Saved entries:
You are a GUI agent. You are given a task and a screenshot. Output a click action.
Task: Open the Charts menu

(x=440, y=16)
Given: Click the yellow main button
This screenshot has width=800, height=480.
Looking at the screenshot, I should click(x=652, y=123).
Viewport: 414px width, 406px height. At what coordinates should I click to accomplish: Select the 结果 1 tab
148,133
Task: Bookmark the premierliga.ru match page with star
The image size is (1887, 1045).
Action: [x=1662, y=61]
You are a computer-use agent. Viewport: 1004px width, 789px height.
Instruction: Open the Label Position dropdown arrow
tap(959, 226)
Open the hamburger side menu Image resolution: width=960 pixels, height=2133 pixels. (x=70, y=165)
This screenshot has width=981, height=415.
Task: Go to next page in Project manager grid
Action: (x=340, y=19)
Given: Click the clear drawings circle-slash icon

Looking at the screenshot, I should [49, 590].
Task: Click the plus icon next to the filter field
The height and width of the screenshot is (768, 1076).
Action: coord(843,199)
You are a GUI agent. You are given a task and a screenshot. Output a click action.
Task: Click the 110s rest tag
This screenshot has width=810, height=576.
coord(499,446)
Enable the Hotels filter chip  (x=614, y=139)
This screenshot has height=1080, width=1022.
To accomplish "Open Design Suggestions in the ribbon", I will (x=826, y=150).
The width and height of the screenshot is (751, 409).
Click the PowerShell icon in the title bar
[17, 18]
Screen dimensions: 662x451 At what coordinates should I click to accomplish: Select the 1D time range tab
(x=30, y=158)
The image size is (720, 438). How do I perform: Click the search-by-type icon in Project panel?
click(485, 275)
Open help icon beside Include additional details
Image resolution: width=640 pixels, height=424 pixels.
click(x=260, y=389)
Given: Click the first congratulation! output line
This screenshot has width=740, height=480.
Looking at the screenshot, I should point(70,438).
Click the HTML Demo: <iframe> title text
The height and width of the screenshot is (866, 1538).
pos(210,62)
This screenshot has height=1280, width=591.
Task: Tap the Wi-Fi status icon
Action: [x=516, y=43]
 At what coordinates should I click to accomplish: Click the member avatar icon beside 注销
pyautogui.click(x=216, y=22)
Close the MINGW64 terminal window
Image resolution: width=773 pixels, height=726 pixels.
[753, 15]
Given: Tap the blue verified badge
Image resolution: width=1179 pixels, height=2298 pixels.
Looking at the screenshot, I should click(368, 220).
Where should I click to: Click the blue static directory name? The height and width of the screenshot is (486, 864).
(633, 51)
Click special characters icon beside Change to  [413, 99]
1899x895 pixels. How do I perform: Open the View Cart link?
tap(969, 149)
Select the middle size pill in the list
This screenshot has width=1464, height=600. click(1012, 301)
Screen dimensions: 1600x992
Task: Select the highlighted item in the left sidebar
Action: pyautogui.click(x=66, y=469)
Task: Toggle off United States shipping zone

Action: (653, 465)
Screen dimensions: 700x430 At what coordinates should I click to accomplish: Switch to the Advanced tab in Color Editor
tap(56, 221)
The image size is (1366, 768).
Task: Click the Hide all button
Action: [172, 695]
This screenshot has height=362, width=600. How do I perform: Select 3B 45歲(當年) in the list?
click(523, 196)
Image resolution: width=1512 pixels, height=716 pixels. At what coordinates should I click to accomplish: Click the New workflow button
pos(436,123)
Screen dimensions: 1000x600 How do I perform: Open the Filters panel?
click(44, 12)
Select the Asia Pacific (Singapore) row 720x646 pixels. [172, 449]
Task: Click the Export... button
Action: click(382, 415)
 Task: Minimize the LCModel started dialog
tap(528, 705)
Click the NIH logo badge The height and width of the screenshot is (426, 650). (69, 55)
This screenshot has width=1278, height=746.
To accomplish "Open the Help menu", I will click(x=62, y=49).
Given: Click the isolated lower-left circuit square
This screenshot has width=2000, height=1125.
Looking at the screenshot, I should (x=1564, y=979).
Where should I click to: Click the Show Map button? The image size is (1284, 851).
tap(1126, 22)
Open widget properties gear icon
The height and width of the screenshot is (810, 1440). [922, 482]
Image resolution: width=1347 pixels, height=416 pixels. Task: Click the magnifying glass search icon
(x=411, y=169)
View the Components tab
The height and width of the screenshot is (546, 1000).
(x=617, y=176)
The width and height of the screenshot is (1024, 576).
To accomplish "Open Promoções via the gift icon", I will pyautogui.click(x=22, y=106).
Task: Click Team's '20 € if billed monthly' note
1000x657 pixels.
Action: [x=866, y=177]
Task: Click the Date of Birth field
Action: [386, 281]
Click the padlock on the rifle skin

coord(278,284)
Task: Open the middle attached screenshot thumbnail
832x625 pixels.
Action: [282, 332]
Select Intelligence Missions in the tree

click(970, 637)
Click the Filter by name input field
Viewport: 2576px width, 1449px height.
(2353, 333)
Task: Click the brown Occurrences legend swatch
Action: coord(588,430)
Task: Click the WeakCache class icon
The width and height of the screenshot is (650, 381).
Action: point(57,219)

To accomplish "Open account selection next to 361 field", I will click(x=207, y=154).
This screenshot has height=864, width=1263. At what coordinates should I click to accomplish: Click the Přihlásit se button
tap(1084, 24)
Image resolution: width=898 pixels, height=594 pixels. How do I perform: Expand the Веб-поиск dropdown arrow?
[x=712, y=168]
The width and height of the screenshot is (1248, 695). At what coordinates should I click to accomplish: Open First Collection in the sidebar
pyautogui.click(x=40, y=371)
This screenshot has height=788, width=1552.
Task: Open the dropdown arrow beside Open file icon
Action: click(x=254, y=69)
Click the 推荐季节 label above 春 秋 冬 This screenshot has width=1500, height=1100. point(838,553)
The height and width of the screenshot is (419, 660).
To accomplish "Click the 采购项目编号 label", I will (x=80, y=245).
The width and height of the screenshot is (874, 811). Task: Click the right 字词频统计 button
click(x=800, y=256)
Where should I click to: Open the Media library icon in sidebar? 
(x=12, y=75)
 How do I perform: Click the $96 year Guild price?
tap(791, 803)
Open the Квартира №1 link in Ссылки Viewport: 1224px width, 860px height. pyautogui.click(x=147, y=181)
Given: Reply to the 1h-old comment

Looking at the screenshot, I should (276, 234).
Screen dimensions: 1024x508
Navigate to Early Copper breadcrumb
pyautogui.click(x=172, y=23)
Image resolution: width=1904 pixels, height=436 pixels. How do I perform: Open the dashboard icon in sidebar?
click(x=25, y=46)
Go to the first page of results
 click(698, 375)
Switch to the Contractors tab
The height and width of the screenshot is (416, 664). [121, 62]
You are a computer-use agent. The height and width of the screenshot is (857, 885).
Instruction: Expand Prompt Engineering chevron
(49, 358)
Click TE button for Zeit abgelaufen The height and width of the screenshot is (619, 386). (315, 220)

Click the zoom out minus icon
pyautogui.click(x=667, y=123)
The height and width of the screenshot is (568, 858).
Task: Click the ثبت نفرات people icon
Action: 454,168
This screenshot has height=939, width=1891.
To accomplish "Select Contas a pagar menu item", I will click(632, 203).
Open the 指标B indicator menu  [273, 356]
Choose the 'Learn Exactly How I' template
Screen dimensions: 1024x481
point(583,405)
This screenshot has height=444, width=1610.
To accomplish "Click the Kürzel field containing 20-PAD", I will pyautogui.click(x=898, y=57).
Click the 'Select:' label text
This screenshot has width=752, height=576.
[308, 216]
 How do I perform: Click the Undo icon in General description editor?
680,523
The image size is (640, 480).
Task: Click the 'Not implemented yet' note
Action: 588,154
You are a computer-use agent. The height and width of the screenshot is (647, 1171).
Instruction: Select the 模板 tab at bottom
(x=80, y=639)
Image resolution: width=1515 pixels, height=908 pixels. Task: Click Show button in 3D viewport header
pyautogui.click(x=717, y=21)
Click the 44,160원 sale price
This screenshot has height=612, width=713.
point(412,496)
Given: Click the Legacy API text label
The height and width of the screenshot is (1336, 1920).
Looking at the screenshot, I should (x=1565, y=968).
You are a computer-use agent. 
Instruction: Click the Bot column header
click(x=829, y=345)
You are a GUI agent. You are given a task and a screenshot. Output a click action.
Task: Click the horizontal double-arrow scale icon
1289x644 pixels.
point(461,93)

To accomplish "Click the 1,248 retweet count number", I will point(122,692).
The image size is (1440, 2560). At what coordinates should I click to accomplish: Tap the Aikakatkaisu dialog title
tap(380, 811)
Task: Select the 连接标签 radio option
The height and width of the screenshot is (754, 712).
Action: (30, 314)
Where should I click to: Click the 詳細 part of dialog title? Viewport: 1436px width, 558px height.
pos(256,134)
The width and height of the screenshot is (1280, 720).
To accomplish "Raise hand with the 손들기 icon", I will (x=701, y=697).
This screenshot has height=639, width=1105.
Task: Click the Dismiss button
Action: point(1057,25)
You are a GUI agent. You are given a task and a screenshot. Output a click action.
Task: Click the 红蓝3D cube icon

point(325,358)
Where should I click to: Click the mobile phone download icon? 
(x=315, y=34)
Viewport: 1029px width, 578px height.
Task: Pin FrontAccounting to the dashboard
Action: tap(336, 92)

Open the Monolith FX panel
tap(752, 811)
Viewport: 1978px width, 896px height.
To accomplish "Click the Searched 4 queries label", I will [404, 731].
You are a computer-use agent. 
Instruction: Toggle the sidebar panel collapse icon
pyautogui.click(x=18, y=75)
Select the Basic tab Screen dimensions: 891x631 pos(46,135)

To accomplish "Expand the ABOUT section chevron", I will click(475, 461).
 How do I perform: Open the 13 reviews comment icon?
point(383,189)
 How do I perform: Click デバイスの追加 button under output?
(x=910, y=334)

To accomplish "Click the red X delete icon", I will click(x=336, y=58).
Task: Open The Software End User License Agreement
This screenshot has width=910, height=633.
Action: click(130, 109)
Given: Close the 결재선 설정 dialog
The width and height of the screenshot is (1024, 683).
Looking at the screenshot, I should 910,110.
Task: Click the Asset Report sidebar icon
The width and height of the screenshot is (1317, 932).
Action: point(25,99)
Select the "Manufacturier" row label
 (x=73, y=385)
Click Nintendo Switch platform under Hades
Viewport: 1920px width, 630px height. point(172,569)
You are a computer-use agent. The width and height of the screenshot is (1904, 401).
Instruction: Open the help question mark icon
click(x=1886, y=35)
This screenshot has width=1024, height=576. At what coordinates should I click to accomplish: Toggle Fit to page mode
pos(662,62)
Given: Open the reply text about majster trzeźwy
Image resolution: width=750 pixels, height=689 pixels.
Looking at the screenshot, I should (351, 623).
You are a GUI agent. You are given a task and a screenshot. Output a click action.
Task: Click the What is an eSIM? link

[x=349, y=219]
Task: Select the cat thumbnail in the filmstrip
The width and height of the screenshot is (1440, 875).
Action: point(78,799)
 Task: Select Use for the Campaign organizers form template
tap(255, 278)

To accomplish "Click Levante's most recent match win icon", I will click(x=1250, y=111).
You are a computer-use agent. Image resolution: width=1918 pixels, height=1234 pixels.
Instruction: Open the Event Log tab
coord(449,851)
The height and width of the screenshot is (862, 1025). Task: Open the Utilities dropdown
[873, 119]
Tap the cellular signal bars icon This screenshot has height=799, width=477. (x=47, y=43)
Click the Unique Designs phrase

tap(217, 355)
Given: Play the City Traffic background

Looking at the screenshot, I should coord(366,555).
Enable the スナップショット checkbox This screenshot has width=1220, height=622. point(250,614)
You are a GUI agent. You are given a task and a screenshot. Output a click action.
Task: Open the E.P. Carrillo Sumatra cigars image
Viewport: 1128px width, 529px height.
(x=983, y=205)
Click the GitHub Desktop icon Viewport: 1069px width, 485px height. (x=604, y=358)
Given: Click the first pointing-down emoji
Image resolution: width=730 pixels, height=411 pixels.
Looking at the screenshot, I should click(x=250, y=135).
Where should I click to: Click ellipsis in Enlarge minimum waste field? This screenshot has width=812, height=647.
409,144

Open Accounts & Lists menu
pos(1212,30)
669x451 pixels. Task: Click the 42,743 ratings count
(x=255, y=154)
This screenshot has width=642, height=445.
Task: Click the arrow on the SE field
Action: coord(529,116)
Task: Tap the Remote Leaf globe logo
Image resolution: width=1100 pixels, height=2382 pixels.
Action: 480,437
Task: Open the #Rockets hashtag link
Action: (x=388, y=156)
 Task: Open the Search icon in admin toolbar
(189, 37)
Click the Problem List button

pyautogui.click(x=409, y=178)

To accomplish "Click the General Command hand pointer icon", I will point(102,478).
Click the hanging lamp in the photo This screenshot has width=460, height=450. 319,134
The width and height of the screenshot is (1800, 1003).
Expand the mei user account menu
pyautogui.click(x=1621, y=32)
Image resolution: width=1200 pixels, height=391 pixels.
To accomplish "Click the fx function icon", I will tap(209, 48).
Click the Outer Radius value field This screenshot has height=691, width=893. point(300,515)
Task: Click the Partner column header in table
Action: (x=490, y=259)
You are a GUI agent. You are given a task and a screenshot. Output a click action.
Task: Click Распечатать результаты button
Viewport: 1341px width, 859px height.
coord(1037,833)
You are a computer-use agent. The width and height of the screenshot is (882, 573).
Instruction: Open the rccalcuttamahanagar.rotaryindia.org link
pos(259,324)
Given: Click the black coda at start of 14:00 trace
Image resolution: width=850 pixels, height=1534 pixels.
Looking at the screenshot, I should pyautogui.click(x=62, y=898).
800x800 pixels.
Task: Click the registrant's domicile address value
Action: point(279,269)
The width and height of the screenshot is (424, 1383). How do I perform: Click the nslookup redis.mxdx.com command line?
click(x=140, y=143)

DIRECTIONS = What you return must be an exact retyping of the lines above starting at the line with "How do I perform: Open the 13" and ending at the line with "Given: Open the", and nothing besides.

ANSWER =
 How do I perform: Open the 13 reviews comment icon?
point(383,189)
 How do I perform: Click デバイスの追加 button under output?
(x=910, y=334)

To accomplish "Click the red X delete icon", I will click(x=336, y=58).
Task: Open The Software End User License Agreement
This screenshot has width=910, height=633.
Action: click(130, 109)
Given: Close the 결재선 설정 dialog
The width and height of the screenshot is (1024, 683).
Looking at the screenshot, I should 910,110.
Task: Click the Asset Report sidebar icon
The width and height of the screenshot is (1317, 932).
Action: point(25,99)
Select the "Manufacturier" row label
 (x=73, y=385)
Click Nintendo Switch platform under Hades
Viewport: 1920px width, 630px height. point(172,569)
You are a computer-use agent. The width and height of the screenshot is (1904, 401).
Instruction: Open the help question mark icon
click(x=1886, y=35)
This screenshot has width=1024, height=576. At what coordinates should I click to accomplish: Toggle Fit to page mode
pos(662,62)
Given: Open the reply text about majster trzeźwy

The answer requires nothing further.